After a movie and several comic book mini-series, all of which replayed the sensibilities and general intent of their source material (well, except for the movie, which was perhaps too much of its own beast), Silent Hill at last gets a spin-off that’s strong enough to stand on its own two feet and yet embody all that makes the games the bloody horror-filled goodness they are, and yet it’s also a story that works as a story.

Jack is a mob hitman.  Jill is a mob boss’ wife.  Jack and Jill are on the run, together, a passion-fueled escape that doesn’t make it far: just to the outskirts of…you guessed it… Silent Hill, whereupon tragedy strikes.  The mob men catch up, Jack is attacked, Jill is held hostage, and the place to settle the score and get her back is the town on the border of a Hell-like dimension.  That part sounds relatively par for the Silent Hill course, but the merit of the book rests in its sheer character depth and wordsmithery strength, its shocking ability to be something more than a tired old retread.

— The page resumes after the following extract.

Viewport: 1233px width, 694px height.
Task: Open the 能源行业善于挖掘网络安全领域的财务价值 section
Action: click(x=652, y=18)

How to make a licensed story worthwhile?  If you can’t really change anything or write the epic to end all epic moments of the franchise, how do you write a simple tie-in without it becoming instantly obsolete?  Writer Tom Waltz, an expectation-defying new talent when it comes to handling either his own comics (Children of the Grave) or even another celebrity’s paper-thin conceit (Zipper), once again defies those pesky expectations by establishing a profound character in runaway mob man Jack.  Not that there’s anything unique to Jack in basic mold.  In fact, he’s a relatively by-the-books characterization: troubled childhood, abusive father that trained him to be a killer (kind of a Cain/Batgirl relationship going here), and then an identity crisis that leads him to ply for a better (or at least different) life with Jill.

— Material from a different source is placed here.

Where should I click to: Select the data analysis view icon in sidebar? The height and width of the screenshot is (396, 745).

But safe and familiar clichés are never more enjoyable than when a writer stops on by and presents them with an intelligence and dexterity hardly ever before seen, showing that, in general, it’s never been shown properly at all.  Waltz opens with a fantastic first two pages, an extremely clever set-up, and from thereon in never lets up for a single panel, swinging between Jack’s past, his inner doubts, his innate ferocity, and the menace of a looming Silent Hill and the mob men that act as catalysts for more.  It’s a naturally-paced machine of a comic that pours heart and soul and misery and tragedy and approaching terror all into one bow-tied package.  It hardly matters that this is a “Silent Hill” book.  It’s a phenomenal horror comic, or a phenomenal start at any rate.

Of course, who would ever give the story of a comic the time of day if the art didn’t impel them to?  And Steph Stamb will impel, and compel, and twist all of your limbs at once while tears stream down your eyes in lieu of blinking.  His art is extremely atmospheric and layered, an excellent choice for a Silent Hill book, grotesque and drenched in stylistic smudges and grit and slathered in sepia and other such modern day horror necessities.  His layouts are organic, his action gorgeous, and there’s a slight photorealistic stiffness to the characters that enhances the creep factor sweetly.

All in all, Sinner’s Reward is an excellent horror book, and for once, it’s a book enhanced for being a franchise-related thing rather than a pure stand alone.  Waltz utilizes the legendary status of Hill to superb effect, and when coupled with Stamb’s pages, the actual comic becomes something rare to find.  So take advantage and enjoy this.  We won’t, likely, get another like it anytime soon.